Anna observó con atención al niño, que retorcía su cuerpo sobre el taburete.

—Me temo que mi encargo no te será de gran ayuda. Sólo un par de plumines y una botella de tinta de sepia.

Contó los cuartos de penique mientras observaba un fajo de buenas vitelas.

—Puedo hacerte un buen precio.

—Quizá otro día. Ahora mismo tengo la bolsa muy ligera. Pensaba buscar trabajo en el barrio judío. ¿Podrías indicarme cómo se...?

Los huecos de la dentadura desaparecieron de golpe y los ojos de la mujer del librero se redujeron a dos puntitos.

—¡Judíos! ¿Para qué quieres tratos con esa gente?

—Es que mi... marido trabajaba mucho para ellos. Son personas instruidas, que valoran los buenos libros. Además pagan bien.

Miró a Anna con dureza.

—Pues aquí no vas a conseguir ningún encargo. En Francia no hay judíos desde antes de mi nacimiento. El rey tuvo el sentido común de desterrarlos a todos.

—¿Desterrarlos?

—Suerte tuvieron de que no los metieran en una sinagoga y le prendieran fuego, que es lo que he oído que hicieron en otros sitios. Yo no es que sea partidaria de eso, que por algo soy cristiana... Hubo bastante con echarlos.

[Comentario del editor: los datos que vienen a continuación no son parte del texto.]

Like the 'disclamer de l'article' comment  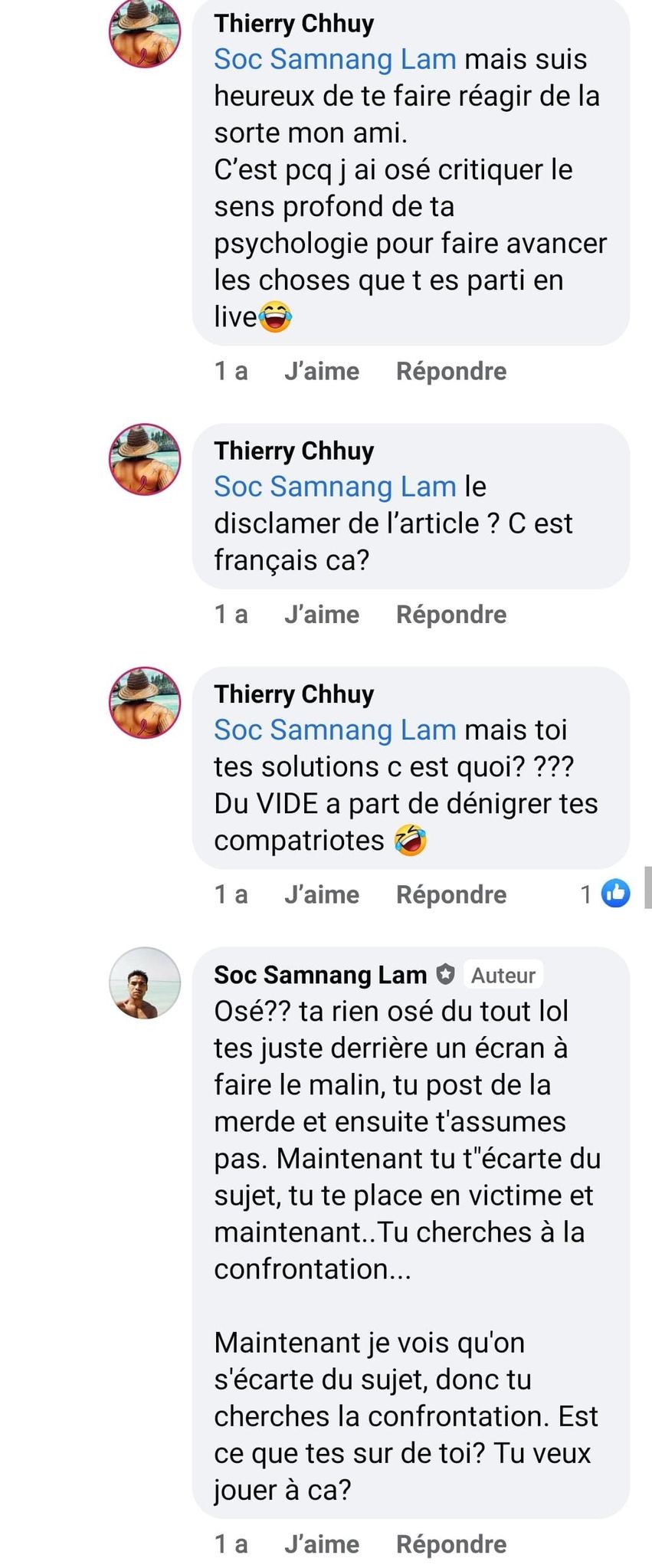(x=322, y=614)
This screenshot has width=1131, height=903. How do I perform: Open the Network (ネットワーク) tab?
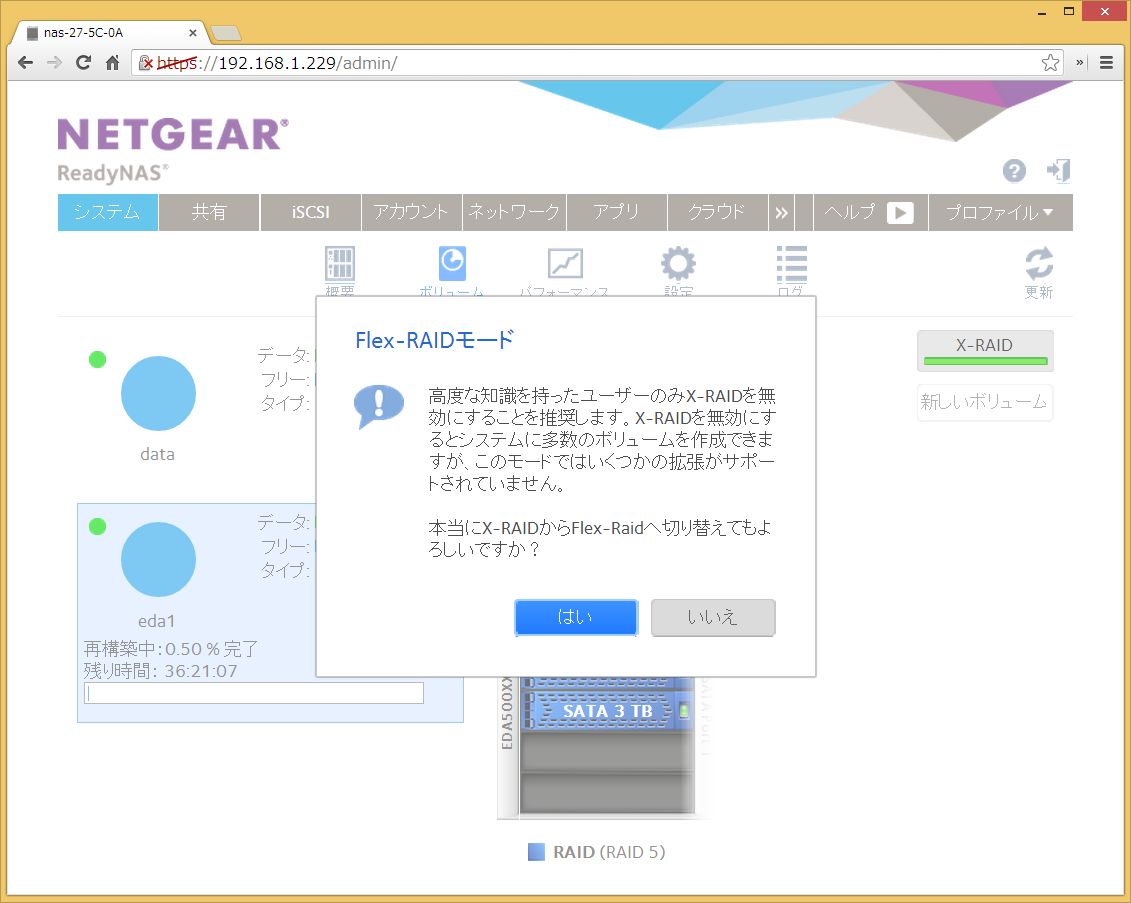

Anna recordó lo densamente poblada que estaba Judenstadt, con su muralla que la separaba del resto de Praga. También recordó que cada año, para el
Yom Kippur
, los judíos se reunían en la sinagoga en recuerdo de una masacre similar en Praga. Se calló la réplica. No valía la pena enemistarse con el único librero a cuya tienda se podía ir caminando desde su habitación. ¿De qué le habría valido protestar?

La mujer del librero la observaba, pensativa.

—Si lo que te interesa son los libros judíos, puedo enseñarte algo. Yo, como buena cristiana, no me lo he querido quedar, pero me parecía una lástima quemarlo. Te lo venderé a buen precio.

Como si Anna no fuera una buena cristiana.

Metió la mano debajo del mostrador y sacó un paquete de arpillera.

—No le digas a nadie de dónde lo has sacado, ¿eh? Yo lo negaría rotundamente. Forma parte del trato. —Antes de abrir el envoltorio, lanzó una mirada furtiva a la ventana—. Se lo compró a un calderero el patán de mi esposo, sin saber qué era, el muy tonto. Me contó que se lo trajo de la última cruzada el abuelo del calderero. Creo que es como magia negra judía, pero ¡qué preciosidad!